Welcome to Florida, land of the legendary manatee, historic towns, lazy rivers, kudzu, snowbirds, the Winter White House and Russians. Lots of Russians.
You’ll know them by their name: Baronoff, Rybolovlev, Millian. You’ll find them in cafes with the obligatory samovar, clustered in luxury condos dotting the favored southeast coast overlooking the Atlantic, in giant structures carrying the Trump brand. There are the pregnant Russian women who come by the planeload, according to The Miami Herald, to give birth to naturalized American babies.
In 2012, CNBC was reporting that South Florida’s new moniker was the “Russian Riviera.” Even the Census reported a surge in Russian immigrants to Florida. In 2002, the number was 200,000. Now, some estimate that figure is closer to half a million – in South Florida alone. And a quick visit to YouTube shows a string of Russian-language videos filming the sights of Sunny Isles and Hallendale, lures for the folks back home.
But mostly, it’s Russian money – millions of rubles making their way from the frigid climes of Russia to the balmy shores of Florida.
Nuggets of Florida-Russia connections can also be unearthed in the sworn testimony of Glenn Simpson, co-founder of Fusion GPS and former Wall Street Journal writer. Simpson’s hours-long Q & A session was delivered to members of the U.S. House Intelligence Committee and released to the world on January 18 of this year.*
Simpson’s expose covers everything from Russian soft targets to embedded Russian intel agents to WikiLeaks, Brexit, money laundering, real estate schemes and the Russian mafia. Donald Trump and his adult children are mentioned numerous times as are members of his inner circle (Cohen) and campaign (Bannon, Manafort, Page, Stone).
When it comes to Florida, the talk is convoluted for most folks. It’s a primer on real estate schemes for debt-ridden people like Donald Trump and cash-rich moguls with a Russian address.
Simpson describes how various “alternative financing” schemes allowed Trump to obtain financing for his pricey South Florida developments. It was a scheme repeated in New York, Panama and Toronto. The efforts succeeded at times. In other cases, a financing deal would fall through or defrauded buyers would sue.
The one constant: Russian money and Russian “buyers” were involved.
Here’s Simpson explaining how one of these “alternative financing” schemes worked to sway financial institutions and buyers for Trump’s luxury units. Using his vaunted brand name as a lure, Trump would assure the lender that lots of Russian buyers were at the ready. Or he’d set up a licensing agreement for the Trump name to add honey to a financing deal.

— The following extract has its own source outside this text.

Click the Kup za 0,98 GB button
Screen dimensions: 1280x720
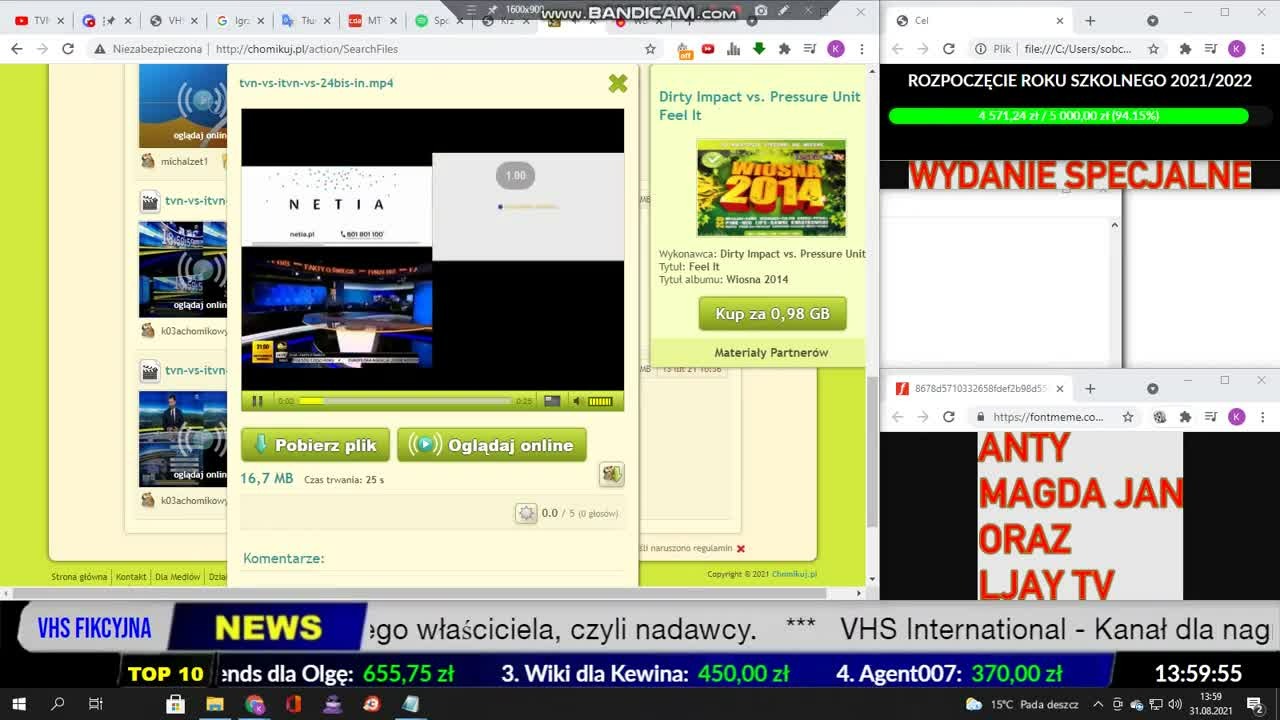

From page 96 of the transcript:
In this question-and-answer between Simpson and Rep. Adam Schiff, the criminality is exposed when Russian buyers turn out to be fronts (page 97):
Simpson has been digging into the Russian mob for years. His knowledge of questionable transactions involving Trump and his family is not limited to the research he did during the presidential campaign. It’s not data offered up by his MI6 source either. Rip-offs have been exposed in court papers where angry buyers sue over buildings with near empty tenants. Here’s more from Simpson (page 98):
This illicit Russia-Florida money exchange was evident in other transactions. Simpson talks about an episode with Donald Trump and a Russian billionaire named Dmitry Rybolovlev.
Trump bought a “derelict estate” in Florida for $41 million. He made a few modest renovations and then sold the property to Rybolovlev for a whopping $95 million. That kind of jaw dropping markup attracts attention. Rybolovlev tore down the mansion, subdivided the property into three lots and put them on the market. He has yet to recoup his initial purchase price. He virtually gave Trump a $50 million gift.
Rybolovlev throws away millions in classic art as well. Last year, he sold five paintings in a Christie auction for a loss of $150 million. Alternative financing – it’s a nice term for money laundering.
Simpson framed Trump’s relationship with Rybolovlev as “the first trimester of the Trump-Russia relationship” and ties him with another known name among oligarchs: Igor Sechin, head of oil giant Rosneft and second only to Putin in power.
Big hitters. Big money. The bottom line according to Simpson’s research – Trump has a friend in the Russians who need to push money around and dump millions at the drop of a hat. It’s a win-win. Trump gets his branded condos all over South Florida and the Russians wash dirty money.
There is one more aspect to the South Florida money pit – sanctions. Leveled against named Russian oligarchs, their coterie and Russian entities, these prevent their funds from being deposited across the world. There are the offshore accounts but even these have their limitations. Imagine having a suitcase of cash (as attributed to Paul Manafort) and needing a receptacle for dumping it. Why not buy a Trump condo or two or three? That’s a million. Why not act as the lending agent for Trump developments? There’s a bunch of millions. The outcome is a yuge win – the man who is president of the United States is indebted to his Russian lenders.
In the midst of all this activity is the steady influx of immigrants from various Russian countries. Certainly many are fine people. They buy into Trump’s posh condos, open businesses catering to other emigres, indulge themselves in all the luxury of the Russian Riviera and wave as Trump’s motorcade heads to the Winter White House. Life is comfortable and familiar.